Nandes menangkap botol mineral itu dengan satu tangannya.

"Buat gue mana Nda..." kata Alsaki minta jatah miliknya.

"Lo gak pesen tadi kan," sahut Enda santai.

"Ya elah ... lo pilih kasih banget jadi temen, kalau Nandes dibeliin gue juga beliin dong Nda ..." protes Alsaki.

"Kayak lo kasih duit aja minta beliin juga, dan satu lagi lo jangan panggil gue Nda...Nda gitu Al," Enda cemberut.

"Kenapa sih, kan nama lo Enda. Biasanya juga gue panggil lo gitu, kenapa baru sekarang protes."

"Gue malu Al..."

"Malu kenapa?" bingung Alsaki.

"Lo panggil gue Nda, kedengarannya kayak lo manggil gue bunda aja"

Nandes yang saat itu sedang meneguk air minum langsung menyembur ke arah Enda alhasil wajah cowok remaja itu basah kuyup akibat semburan Nandes.

"Ehh...sorry...sorry...gue gak sengaja." kata Nandes sambil menahan tawa.

Enda kesal. Cowok remaja itu melepas kacamatanya lalu mengusap wajahnya yang basah oleh air mineral dari mulut Nandes

"Jorok banget sih lo Ndes,"  sungut Enda dengan wajah kesal.

"Gue gak sengaja hehehe ..."

Enda merebut sisa air mineral dari tangan Nandes lalu menggunakan air itu untuk menyiram wajahnya. Di bawah terik sinar matahari wajah Enda terlihat cerah, kontras dengan warna kulitnya yang putih, ditambah tak ada kacamata yang menutupi kelopak matanya yang indah dengan bulu mata lentik seperti seorang gadis.

Alsaki terpana, ia menelan ludah sekali. Buliran air mineral mengalir dari kening, menetes ke bibir lalu berakhir ke dagu Enda yang lancip.

"Lo ngapain sih liatin gue kayak gitu?" Enda kembali memakai kacamatanya.

Alsaki terkesiap. Lalu berdehem sekali.

Menoleh ke kanan dan kiri untuk menghindari tatapan mata Enda.

"Eh tau gak tadi pagi si Janu ditampar sama Sefria dua kali, heheh.. kasihan ya tuh anak."

Dua orang siswa melintas di depan Nandes dan yang lainnya.

"Iya heran deh, dia diem aja kalau di-bully Sefria dan gengnya," sahut siswa satunya lagi.
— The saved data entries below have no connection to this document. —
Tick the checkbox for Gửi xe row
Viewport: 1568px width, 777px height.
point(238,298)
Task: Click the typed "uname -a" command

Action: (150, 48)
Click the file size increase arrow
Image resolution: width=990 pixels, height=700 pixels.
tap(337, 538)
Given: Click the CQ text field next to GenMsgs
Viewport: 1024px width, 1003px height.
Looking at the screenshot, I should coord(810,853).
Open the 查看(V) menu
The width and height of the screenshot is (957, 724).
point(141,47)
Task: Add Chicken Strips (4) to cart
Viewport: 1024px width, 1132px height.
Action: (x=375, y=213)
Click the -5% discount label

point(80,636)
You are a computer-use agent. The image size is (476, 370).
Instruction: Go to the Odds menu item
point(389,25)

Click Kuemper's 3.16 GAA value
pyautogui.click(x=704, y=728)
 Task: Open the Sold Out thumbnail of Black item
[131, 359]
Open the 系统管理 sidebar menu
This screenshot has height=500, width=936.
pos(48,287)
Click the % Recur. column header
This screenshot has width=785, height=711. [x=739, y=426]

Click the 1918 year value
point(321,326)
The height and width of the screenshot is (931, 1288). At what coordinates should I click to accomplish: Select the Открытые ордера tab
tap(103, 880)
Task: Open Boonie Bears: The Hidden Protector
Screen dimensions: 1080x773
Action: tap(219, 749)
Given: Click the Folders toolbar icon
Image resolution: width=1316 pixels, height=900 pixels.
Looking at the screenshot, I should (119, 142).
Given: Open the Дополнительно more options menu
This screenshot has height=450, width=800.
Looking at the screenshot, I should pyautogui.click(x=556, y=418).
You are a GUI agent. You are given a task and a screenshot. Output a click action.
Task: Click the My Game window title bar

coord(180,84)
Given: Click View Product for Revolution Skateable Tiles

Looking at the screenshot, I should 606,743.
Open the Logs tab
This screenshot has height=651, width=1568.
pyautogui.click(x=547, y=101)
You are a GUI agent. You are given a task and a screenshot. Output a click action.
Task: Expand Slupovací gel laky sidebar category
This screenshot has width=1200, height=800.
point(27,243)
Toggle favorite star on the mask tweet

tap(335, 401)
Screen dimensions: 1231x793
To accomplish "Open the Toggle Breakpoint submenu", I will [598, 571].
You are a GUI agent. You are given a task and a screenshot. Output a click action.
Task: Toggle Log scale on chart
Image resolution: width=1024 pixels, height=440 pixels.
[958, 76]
"Dia takut sama Sefria mungkin. Tau sendiri bapaknya ketua yayasan sekolah ini kan."

"Bisa jadi."

"Janu bisa masuk sekolah ini juga karena beasiswa kan"

Nandes dan dua sahabatnya mendengar obrolan dua cowok yang melintas depan mereka.

Alsaki dan Enda melirik ke arah Nandes. Ingin tahu gimana reaksi Nandes. Belakangan ini Alsaki dan Enda kerap melihat perubahan wajah Nandes tiap kali mendengar nama Janu disebut. Gak biasanya seorang Nandes begitu peduli dan penasaran sama orang lain yang gak ada hubungannya dengan dirinya.

"Kalian dua kenapa lihatin gue begitu?" tanya Nandes pada dua sahabatnya yang melihat kearahnya dengan tatapan menyelidik.

Alsaki dan Enda mengangkat bahu hampir bersamaan.

Nandes menyambar tas sekolahnya, lalu pergi berjalan lebih dulu meninggalkan dua sahabatnya.

Alsaki dan Enda saling pandang satu sama lain. Lalu mereka berdua memutuskan untuk menyusul langkah Nandes.

Bersambung...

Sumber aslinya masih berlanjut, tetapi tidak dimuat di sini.